**Task requirements:** Among the entries below, find the line with "AI文献解析 (41, 2336)" and the line with "Contact (221, 138)". Return exactly those lines and every line between them, but no pictures.
==== Input data
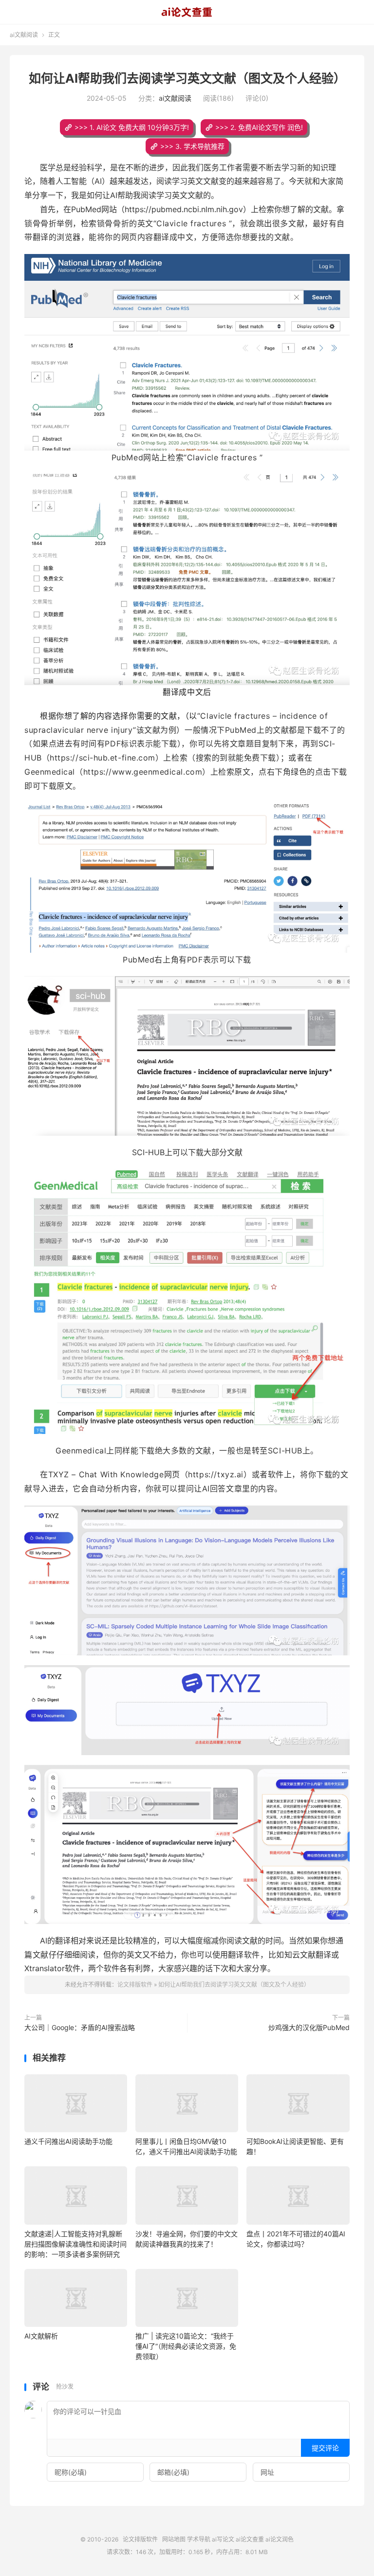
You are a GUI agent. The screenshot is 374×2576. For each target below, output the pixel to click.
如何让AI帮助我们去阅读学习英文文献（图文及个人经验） (187, 78)
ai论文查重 (250, 2539)
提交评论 (325, 2448)
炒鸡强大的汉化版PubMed (309, 2027)
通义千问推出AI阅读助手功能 (68, 2141)
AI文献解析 (41, 2336)
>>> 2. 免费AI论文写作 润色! (259, 127)
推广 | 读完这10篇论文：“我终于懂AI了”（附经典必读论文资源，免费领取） (185, 2346)
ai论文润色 (279, 2539)
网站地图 (174, 2539)
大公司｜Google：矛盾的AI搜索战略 (79, 2027)
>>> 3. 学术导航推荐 (192, 146)
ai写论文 (223, 2539)
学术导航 (198, 2539)
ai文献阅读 (24, 34)
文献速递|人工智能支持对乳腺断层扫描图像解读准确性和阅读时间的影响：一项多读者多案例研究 (75, 2244)
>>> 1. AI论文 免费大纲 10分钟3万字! (132, 127)
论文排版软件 (187, 12)
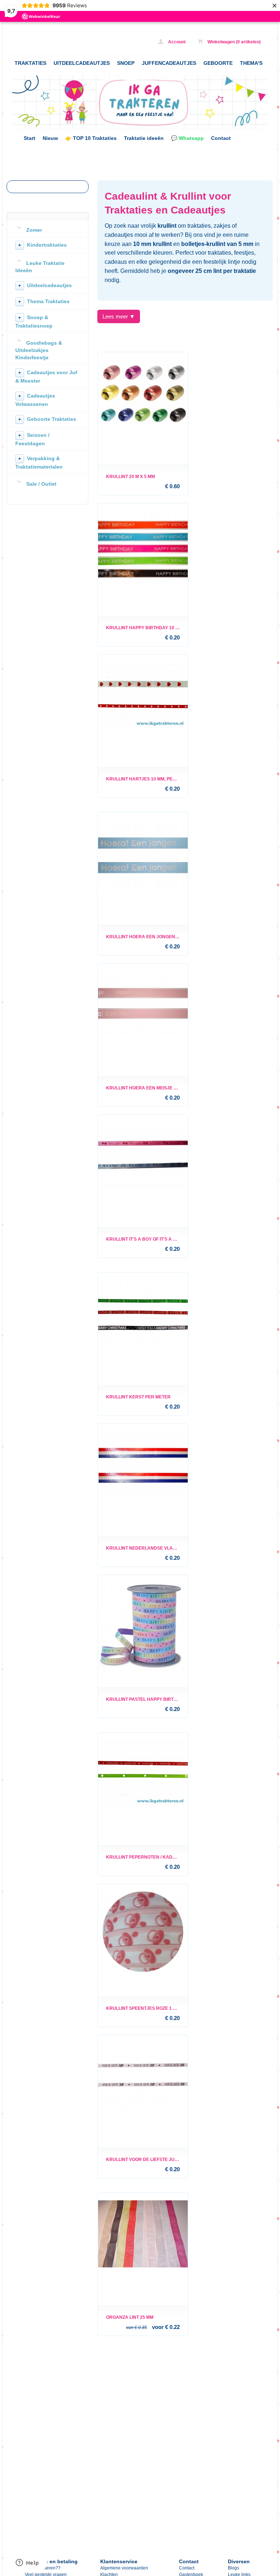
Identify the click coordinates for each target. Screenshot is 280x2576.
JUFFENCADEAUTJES (169, 63)
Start (29, 138)
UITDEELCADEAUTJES (82, 63)
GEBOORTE (218, 63)
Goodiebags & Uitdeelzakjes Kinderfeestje (38, 350)
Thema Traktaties (44, 301)
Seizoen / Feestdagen (32, 439)
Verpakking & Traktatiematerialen (39, 462)
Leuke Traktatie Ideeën (40, 266)
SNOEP (126, 63)
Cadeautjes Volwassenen (35, 400)
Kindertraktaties (42, 245)
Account (176, 41)
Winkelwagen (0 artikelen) (233, 41)
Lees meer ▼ (118, 316)
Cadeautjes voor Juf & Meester (46, 376)
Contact (221, 138)
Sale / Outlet (41, 484)
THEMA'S (251, 63)
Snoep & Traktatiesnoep (33, 321)
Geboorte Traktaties (47, 419)
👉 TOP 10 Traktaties (91, 138)
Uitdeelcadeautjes (45, 285)
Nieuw (50, 138)
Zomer (34, 230)
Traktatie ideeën (144, 138)
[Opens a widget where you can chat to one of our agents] (27, 2563)
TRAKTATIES (30, 63)
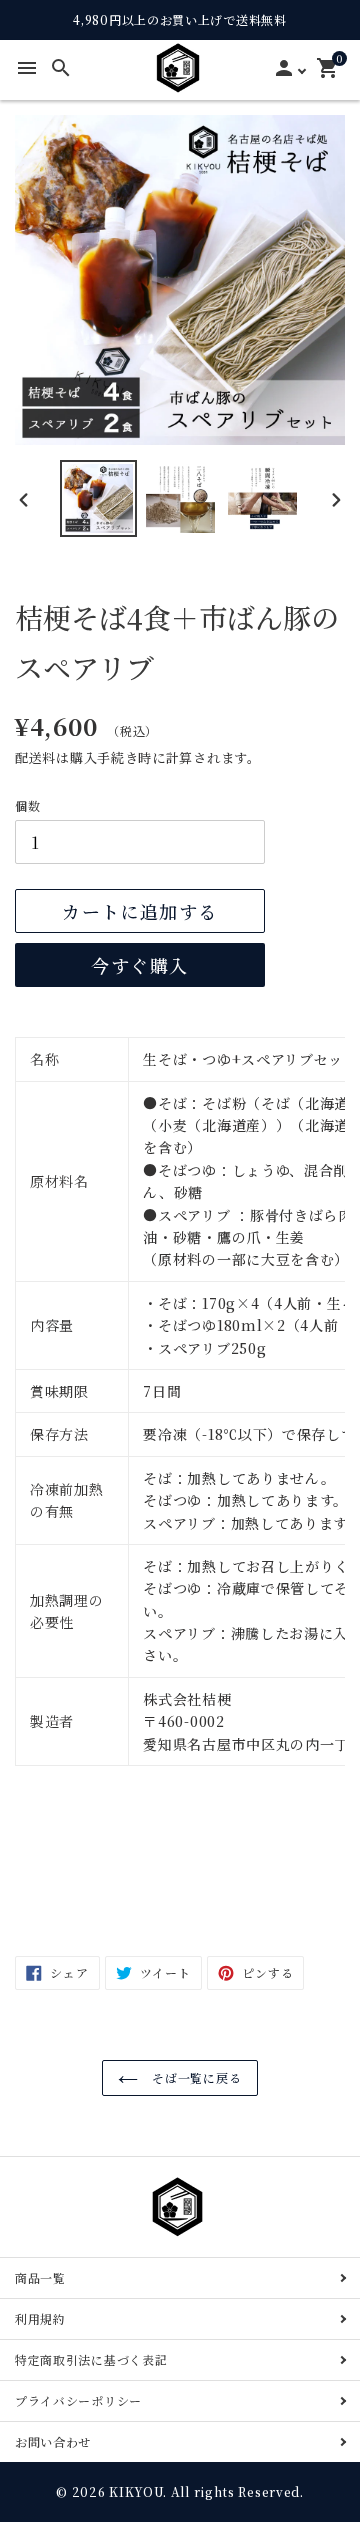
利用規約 (40, 2318)
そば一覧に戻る (195, 2077)
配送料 (35, 757)
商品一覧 (40, 2277)
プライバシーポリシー (78, 2400)
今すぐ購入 (139, 965)
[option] (99, 498)
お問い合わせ (53, 2441)
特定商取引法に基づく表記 (91, 2359)
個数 (27, 805)
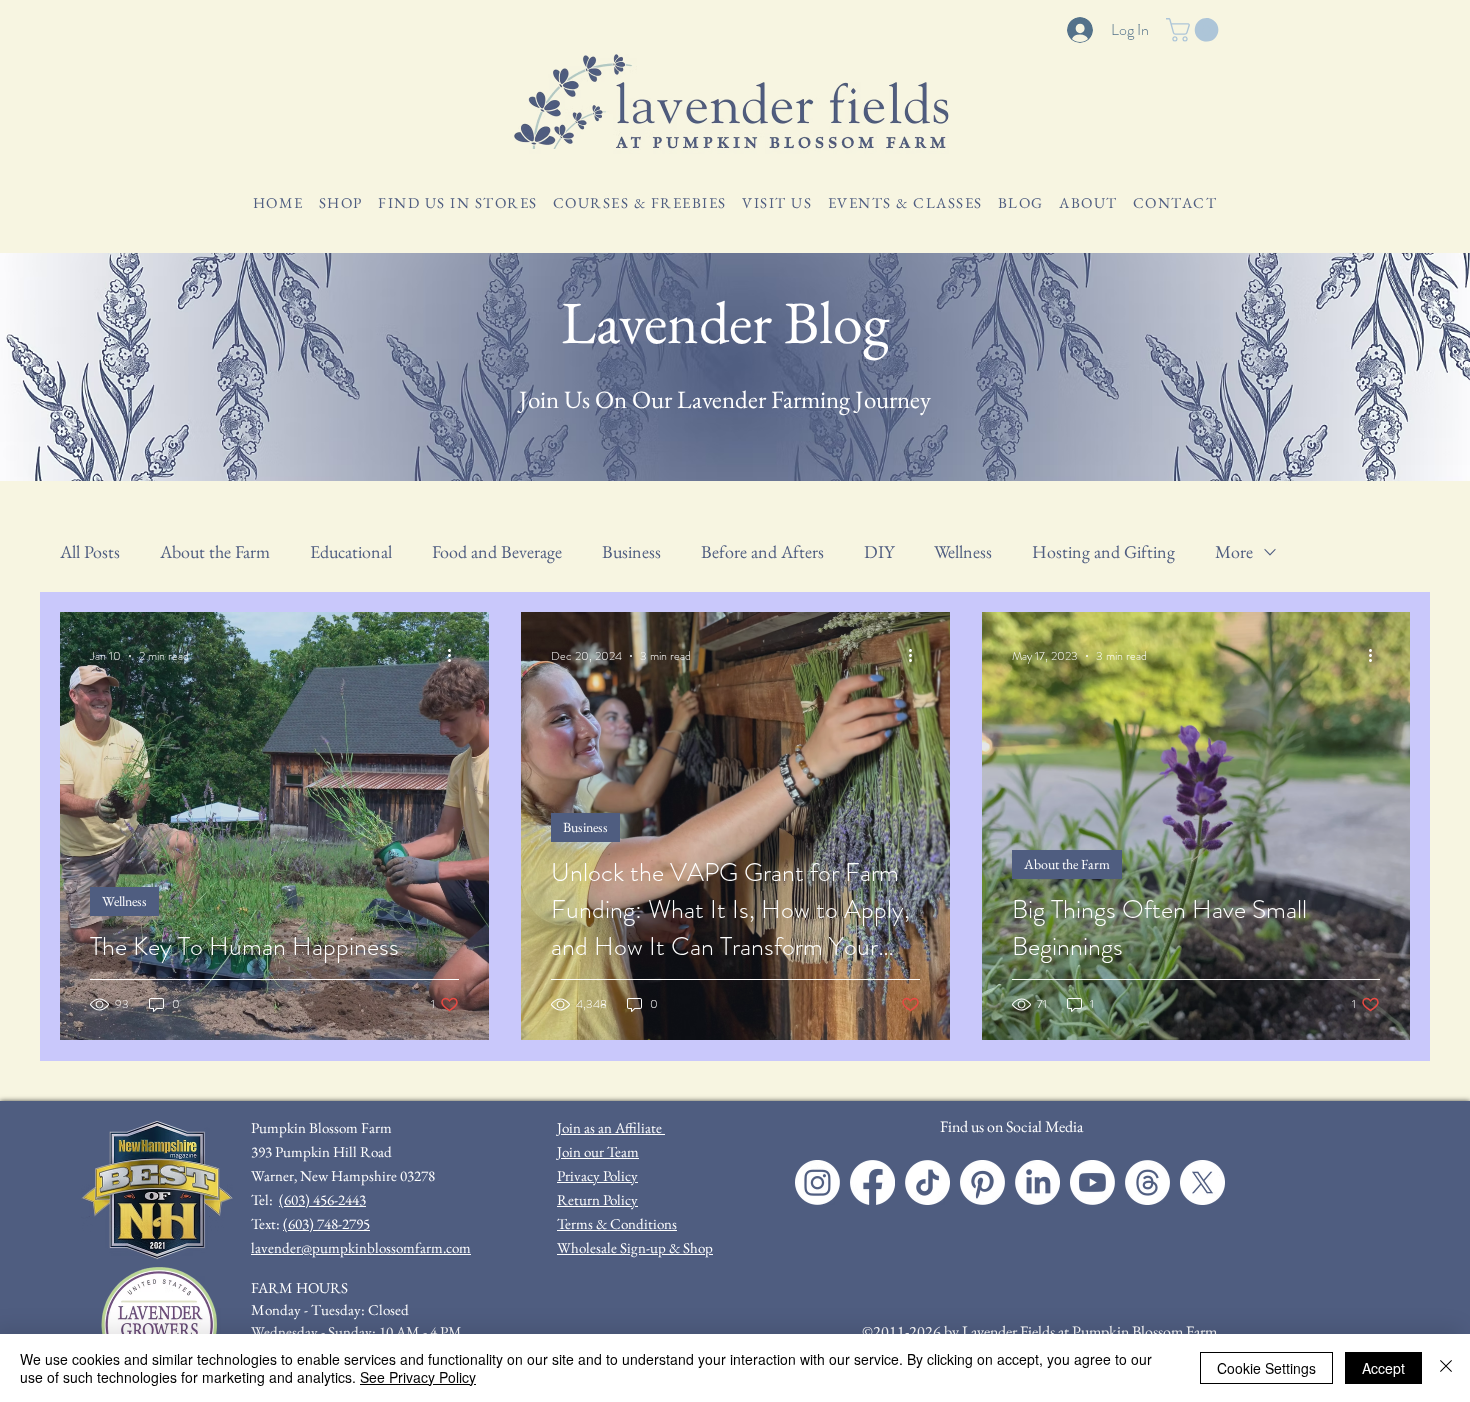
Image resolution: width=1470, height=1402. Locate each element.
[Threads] (1147, 1182)
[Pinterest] (982, 1182)
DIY (879, 552)
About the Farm (215, 552)
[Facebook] (872, 1182)
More (1234, 552)
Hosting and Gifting (1103, 552)
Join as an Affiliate (611, 1127)
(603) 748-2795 (326, 1223)
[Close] (1446, 1368)
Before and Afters (762, 552)
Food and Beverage (497, 552)
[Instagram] (817, 1182)
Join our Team (598, 1151)
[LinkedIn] (1037, 1182)
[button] (1195, 30)
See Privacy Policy (418, 1377)
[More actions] (456, 656)
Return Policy (597, 1199)
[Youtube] (1092, 1182)
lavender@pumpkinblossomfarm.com (361, 1247)
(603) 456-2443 (322, 1199)
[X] (1202, 1182)
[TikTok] (927, 1182)
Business (631, 552)
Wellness (963, 552)
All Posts (90, 552)
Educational (351, 552)
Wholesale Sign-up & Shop (635, 1247)
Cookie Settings (1266, 1368)
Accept (1383, 1368)
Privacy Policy (597, 1175)
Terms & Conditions (617, 1223)
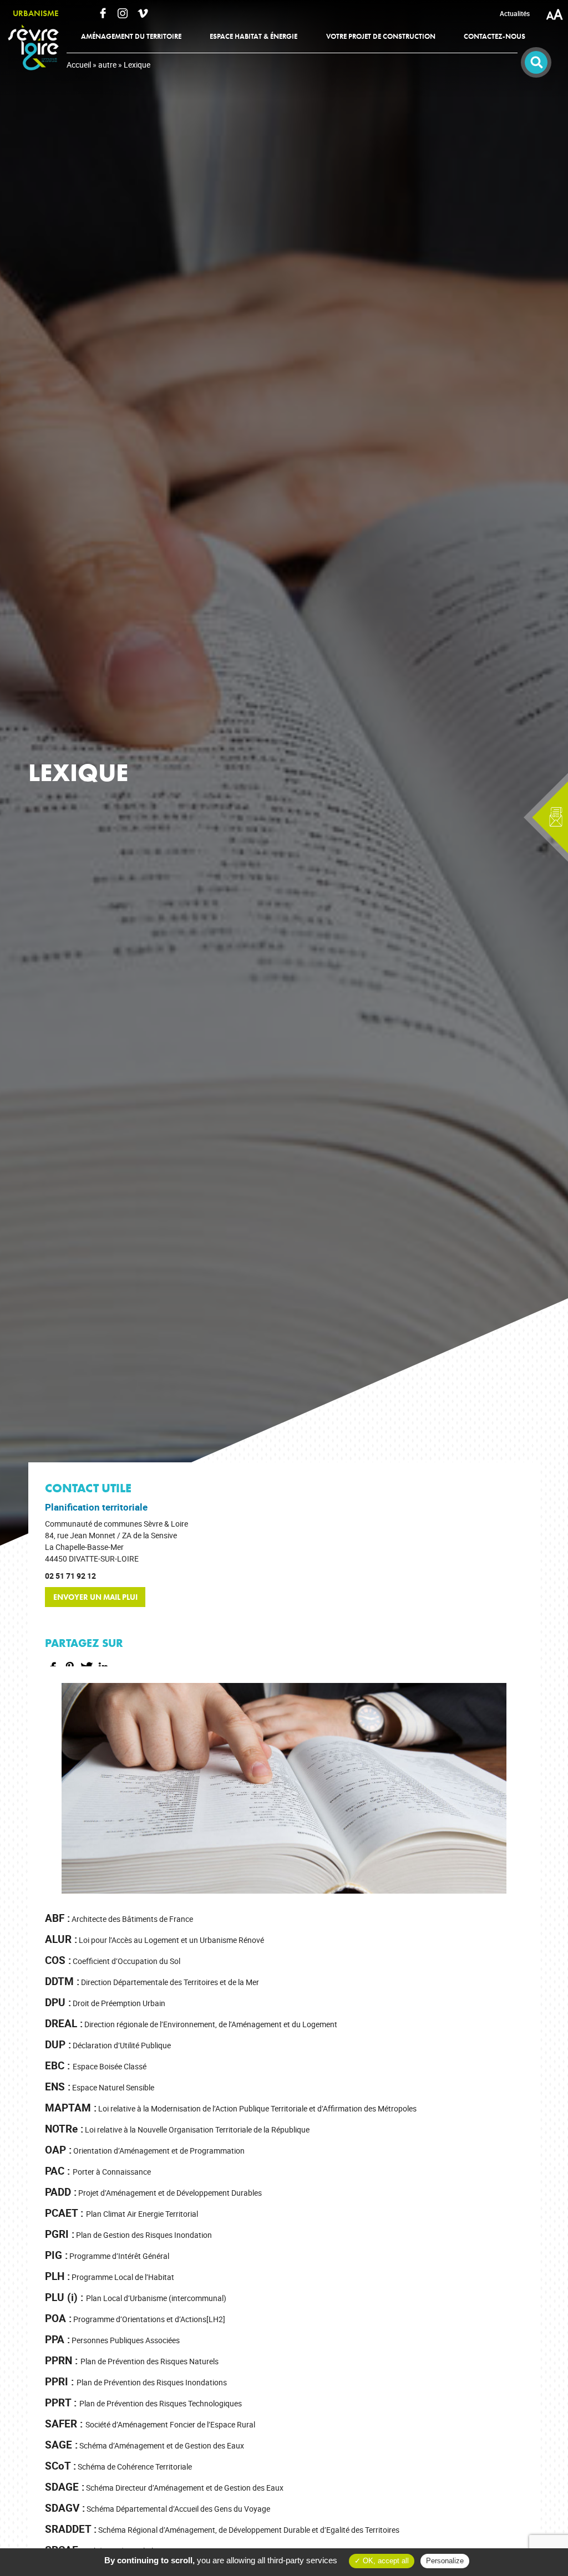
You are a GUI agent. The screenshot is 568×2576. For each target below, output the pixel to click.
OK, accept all (385, 2561)
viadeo (142, 13)
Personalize (445, 2561)
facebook (102, 13)
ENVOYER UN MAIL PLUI (95, 1597)
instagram (122, 13)
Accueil (79, 64)
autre (107, 64)
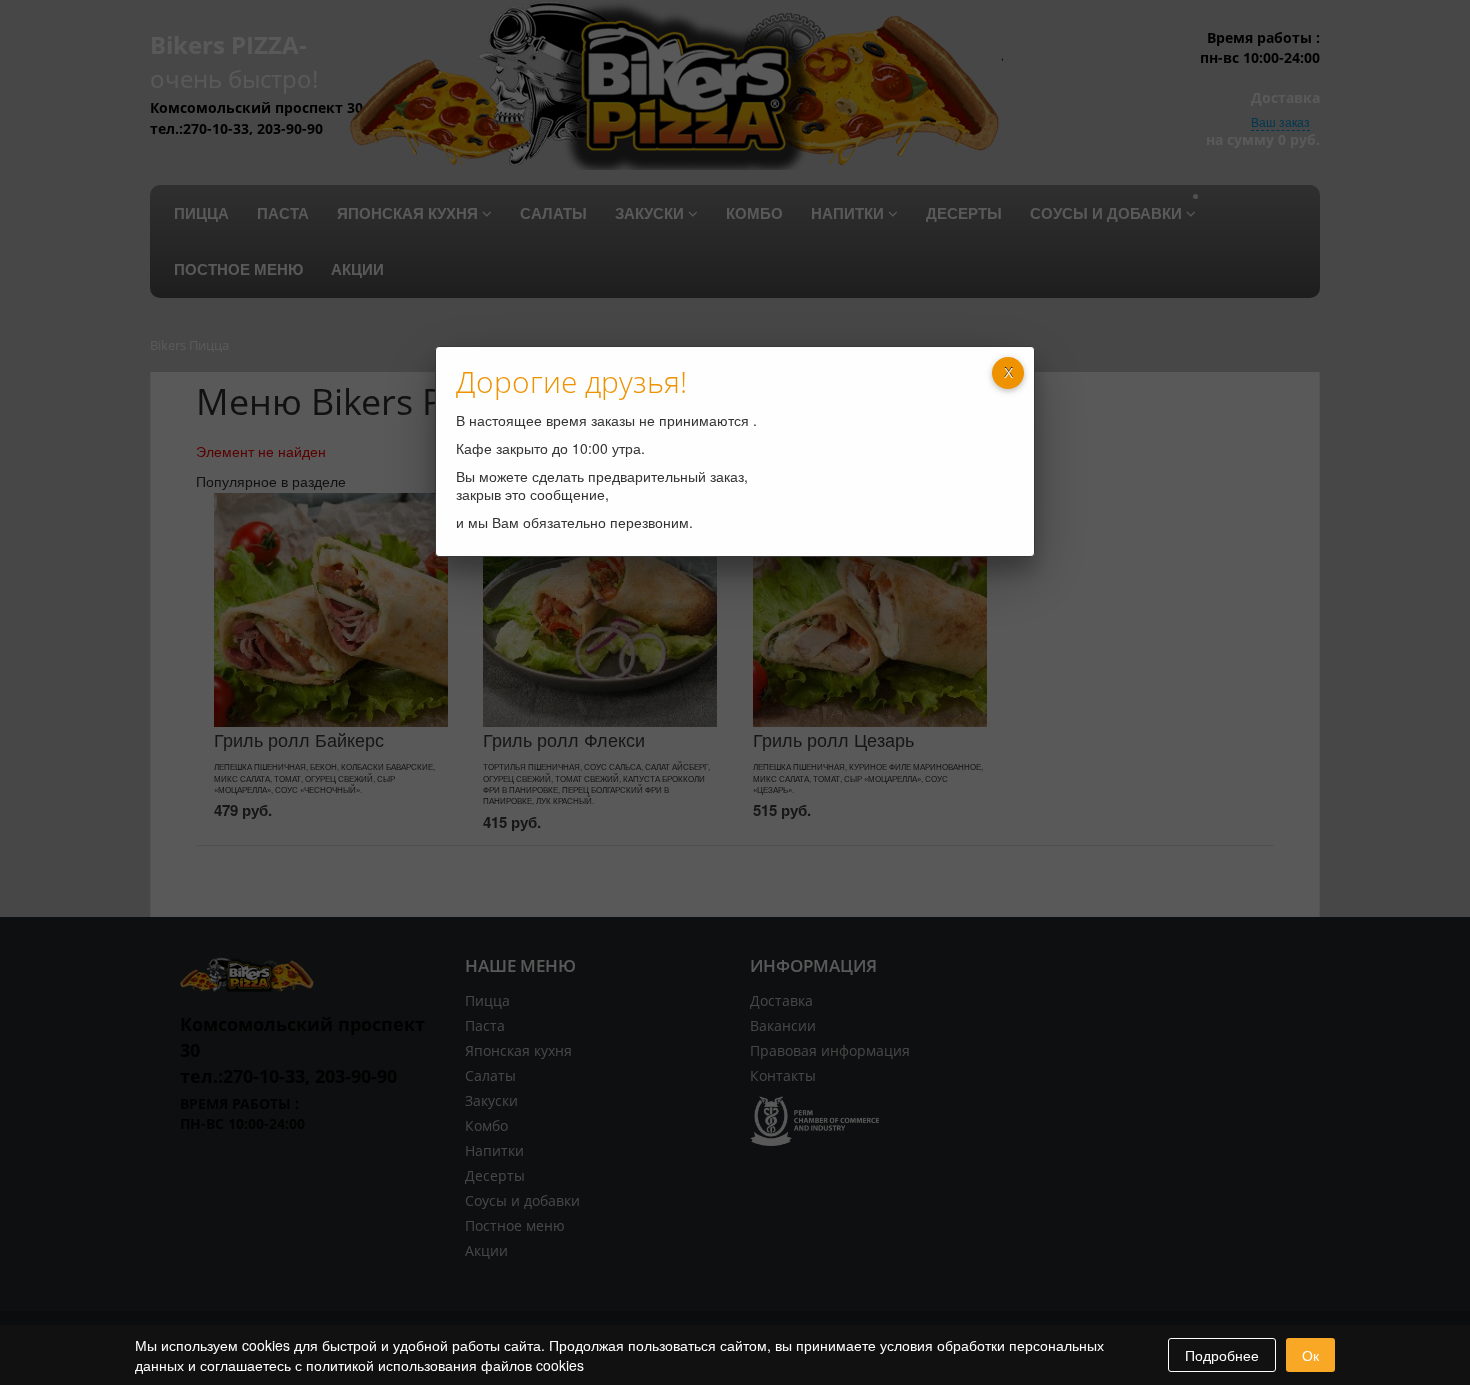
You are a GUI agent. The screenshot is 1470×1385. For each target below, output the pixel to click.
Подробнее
========
**Solution to this problem:**
AI文献解析 (41, 2336)
>>> 2. 免费AI论文写作 润色! (259, 127)
推广 | 读完这10篇论文：“我终于懂AI了”（附经典必读论文资源，免费领取） (185, 2346)
ai论文润色 (279, 2539)
网站地图 (174, 2539)
大公司｜Google：矛盾的AI搜索战略 (79, 2027)
>>> 3. 学术导航推荐 (192, 146)
ai写论文 (223, 2539)
学术导航 (198, 2539)
ai文献阅读 (24, 34)
文献速递|人工智能支持对乳腺断层扫描图像解读准确性和阅读时间的影响：一项多读者多案例研究 (75, 2244)
>>> 1. AI论文 免费大纲 10分钟3万字! (132, 127)
论文排版软件 (187, 12)
Identify the click coordinates for each target. Screenshot is 280x2576.
JUFFENCADEAUTJES (169, 63)
Start (29, 138)
UITDEELCADEAUTJES (82, 63)
GEBOORTE (218, 63)
Goodiebags & Uitdeelzakjes Kinderfeestje (38, 350)
Thema Traktaties (44, 301)
Seizoen / Feestdagen (32, 439)
Verpakking & Traktatiematerialen (39, 462)
Leuke Traktatie Ideeën (40, 266)
SNOEP (126, 63)
Cadeautjes Volwassenen (35, 400)
Kindertraktaties (42, 245)
Account (176, 41)
Winkelwagen (0 artikelen) (233, 41)
Lees meer ▼ (118, 316)
Cadeautjes voor Juf & Meester (46, 376)
Contact (221, 138)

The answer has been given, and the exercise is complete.